Work required: Retype exactly the lines that run from the start of the data to the line holding "Screen dimensions: 1904x933", including both, and only those.

Material provided:
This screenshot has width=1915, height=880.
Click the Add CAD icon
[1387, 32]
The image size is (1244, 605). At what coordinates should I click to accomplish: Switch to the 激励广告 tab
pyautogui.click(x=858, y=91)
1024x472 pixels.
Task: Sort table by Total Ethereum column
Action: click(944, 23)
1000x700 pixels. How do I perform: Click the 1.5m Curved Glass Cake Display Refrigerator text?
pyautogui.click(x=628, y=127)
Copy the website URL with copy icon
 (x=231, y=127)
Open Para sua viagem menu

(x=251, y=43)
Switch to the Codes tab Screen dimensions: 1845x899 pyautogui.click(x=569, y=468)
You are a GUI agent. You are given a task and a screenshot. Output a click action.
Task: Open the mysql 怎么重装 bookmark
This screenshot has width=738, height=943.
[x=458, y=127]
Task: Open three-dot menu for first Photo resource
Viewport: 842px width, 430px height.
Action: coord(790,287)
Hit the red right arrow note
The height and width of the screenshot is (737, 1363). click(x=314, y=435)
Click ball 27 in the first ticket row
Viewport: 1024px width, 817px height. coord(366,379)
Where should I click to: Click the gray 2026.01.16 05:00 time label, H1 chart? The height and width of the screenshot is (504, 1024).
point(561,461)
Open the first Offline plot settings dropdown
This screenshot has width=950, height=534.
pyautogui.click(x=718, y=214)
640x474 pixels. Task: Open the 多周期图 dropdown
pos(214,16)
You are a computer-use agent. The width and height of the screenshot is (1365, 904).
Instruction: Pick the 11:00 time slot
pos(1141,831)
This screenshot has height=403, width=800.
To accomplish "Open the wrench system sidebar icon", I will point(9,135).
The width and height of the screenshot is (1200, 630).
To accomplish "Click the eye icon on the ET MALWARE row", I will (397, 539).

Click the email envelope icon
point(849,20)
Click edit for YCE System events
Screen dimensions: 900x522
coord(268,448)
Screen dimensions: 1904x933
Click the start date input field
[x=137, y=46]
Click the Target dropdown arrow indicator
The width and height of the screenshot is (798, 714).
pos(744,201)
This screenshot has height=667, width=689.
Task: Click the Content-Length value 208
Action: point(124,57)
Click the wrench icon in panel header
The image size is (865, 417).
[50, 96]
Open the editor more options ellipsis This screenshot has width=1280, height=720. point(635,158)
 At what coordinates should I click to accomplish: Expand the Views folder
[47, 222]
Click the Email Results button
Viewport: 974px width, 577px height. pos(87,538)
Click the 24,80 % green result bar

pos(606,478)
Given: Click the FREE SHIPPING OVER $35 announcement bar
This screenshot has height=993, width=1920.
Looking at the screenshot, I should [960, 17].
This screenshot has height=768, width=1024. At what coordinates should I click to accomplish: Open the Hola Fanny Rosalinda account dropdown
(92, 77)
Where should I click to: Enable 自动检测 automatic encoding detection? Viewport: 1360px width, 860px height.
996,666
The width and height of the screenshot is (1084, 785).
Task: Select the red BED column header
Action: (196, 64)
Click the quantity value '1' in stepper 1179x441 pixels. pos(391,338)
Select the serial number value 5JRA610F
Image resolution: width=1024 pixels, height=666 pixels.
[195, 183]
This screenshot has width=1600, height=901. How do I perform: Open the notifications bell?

Response:
This screenshot has width=1915, height=880.
Click the Add CAD icon
[1387, 32]
The image size is (1244, 605). At what coordinates should I click to accomplish: Switch to the 激励广告 tab
pyautogui.click(x=858, y=91)
1024x472 pixels.
Task: Sort table by Total Ethereum column
Action: click(944, 23)
1000x700 pixels. How do I perform: Click the 1.5m Curved Glass Cake Display Refrigerator text?
pyautogui.click(x=628, y=127)
Copy the website URL with copy icon
 (x=231, y=127)
Open Para sua viagem menu

(x=251, y=43)
Switch to the Codes tab Screen dimensions: 1845x899 pyautogui.click(x=569, y=468)
You are a GUI agent. You are given a task and a screenshot. Output a click action.
Task: Open the mysql 怎么重装 bookmark
This screenshot has width=738, height=943.
[x=458, y=127]
Task: Open three-dot menu for first Photo resource
Viewport: 842px width, 430px height.
Action: coord(790,287)
Hit the red right arrow note
The height and width of the screenshot is (737, 1363). click(x=314, y=435)
Click ball 27 in the first ticket row
Viewport: 1024px width, 817px height. coord(366,379)
Where should I click to: Click the gray 2026.01.16 05:00 time label, H1 chart? The height and width of the screenshot is (504, 1024).
point(561,461)
Open the first Offline plot settings dropdown
This screenshot has width=950, height=534.
pyautogui.click(x=718, y=214)
640x474 pixels. Task: Open the 多周期图 dropdown
pos(214,16)
You are a computer-use agent. The width and height of the screenshot is (1365, 904).
Instruction: Pick the 11:00 time slot
pos(1141,831)
This screenshot has height=403, width=800.
To accomplish "Open the wrench system sidebar icon", I will point(9,135).
The width and height of the screenshot is (1200, 630).
To accomplish "Click the eye icon on the ET MALWARE row", I will (397, 539).

Click the email envelope icon
point(849,20)
Click edit for YCE System events
Screen dimensions: 900x522
coord(268,448)
Screen dimensions: 1904x933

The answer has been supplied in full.